Un syndicat secondaire est-il soumis aux mêmes obligations financières que le syndicat principal ?
Question :
« Lorsque les copropriétaires d’un même bâtiment constituent un syndicat secondaire, sont-ils soumis également pour ce syndicat secondaire à l’ouverture d’un compte séparé et à l’instauration du fonds travaux ? »
Réponse :
Oui, et ce dès lors qu’un syndicat de copropriétaires se constitue, qu’il soit unique ou secondaire avec un syndicat principal, le dernier alinéa de l’article 27 de la Loi du 10 juillet 1965 précise qu’il « dispose de la personnalité civile et qu’il fonctionne dans les mêmes conditions prévues par la présente loi ». Il faut ajouter également les dispositions du Décret du 17 mars 1967, du décret comptable du 14 mars 2005 et des textes généraux (Code de la Construction et de l’Habitation/CCH entre autre).
C’est ce que vient de rappeler dans sa réponse du 21 mars 03/2017 (pg 2422) la Ministre du logement et habitat durable, à un parlementaire qui l’interrogeait « le syndicat secondaire fonctionne en tout point comme un syndicat principal, de sorte que toutes les dispositions de l’article 18 de la loi du 10 juillet 1965 lui sont applicables dans leur rigueur. »

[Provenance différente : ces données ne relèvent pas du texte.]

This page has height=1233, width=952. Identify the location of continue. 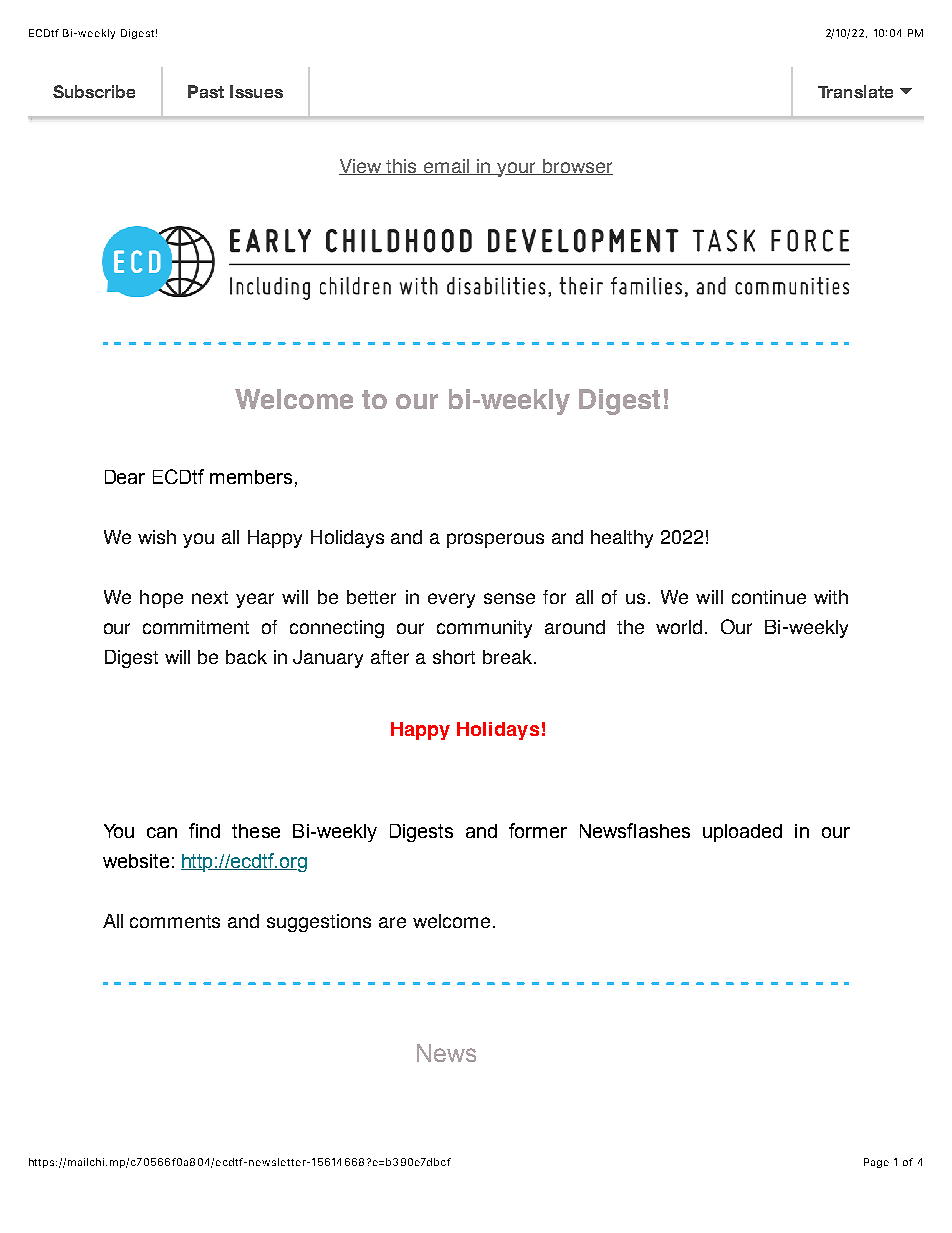
(769, 597).
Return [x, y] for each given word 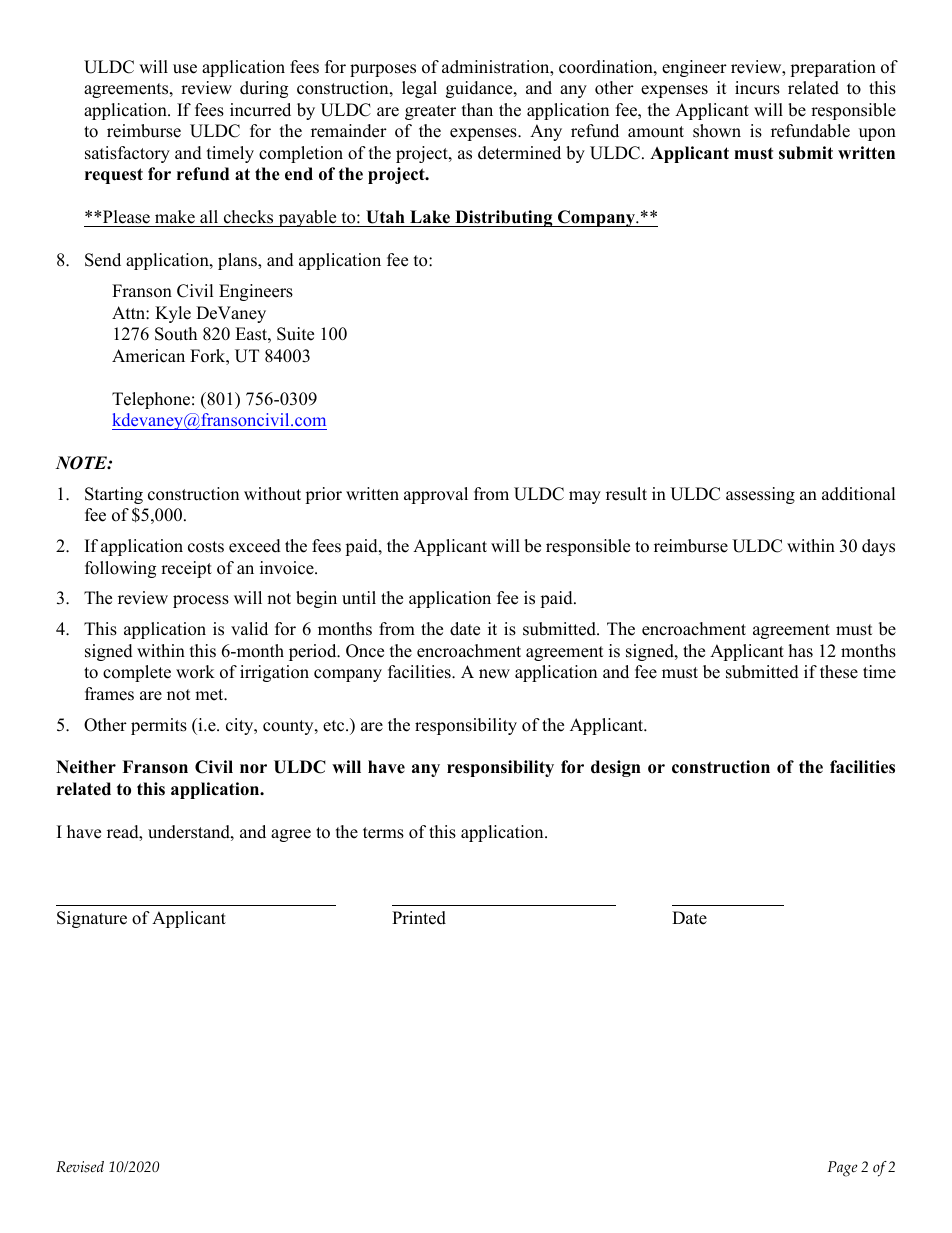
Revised [80, 1167]
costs [206, 547]
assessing [760, 495]
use [185, 69]
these [839, 672]
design [616, 768]
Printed [419, 918]
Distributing [504, 218]
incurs [757, 88]
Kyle [173, 314]
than [477, 109]
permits [159, 726]
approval [436, 495]
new [494, 674]
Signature [92, 919]
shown [717, 131]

1. La constitution d’un syndicat secondaire entraîne
- L’acquisition de la personnalité morale du syndicat qui est représenté par un syndic ;
- la redéfinition ou réaffectation des tantièmes de copropriété et de charges afin de convenir que les « charges bâtiment » énoncées avant cette constitution d’un syndicat unique, deviennent durant la vie du syndicat secondaire, les « charges générales » sur lesquelles sera calculée* la cotisation du fonds travaux.
2. Conséquences pratiques
La mise en œuvre des dispositions de l’article 18 de la loi du 10 juillet 1965 dans son chapitre financier, à savoir :
- le compte séparé pour (presque) TOUTES les copropriétés, puisque seules celles de moins de 16 lots principaux peuvent encore dispenser le syndic d’ouvrir un compte séparé, avec l’obligation alors de la mise en place d’un sous compte ;
- le fonds travaux obligatoire, depuis le 1er janvier 2017, alimenté par une cotisation minimale annuelle de 5 % du budget prévisionnel ;
- le compte rémunéré destiné à recevoir, entre autre, le fonds travaux obligatoire.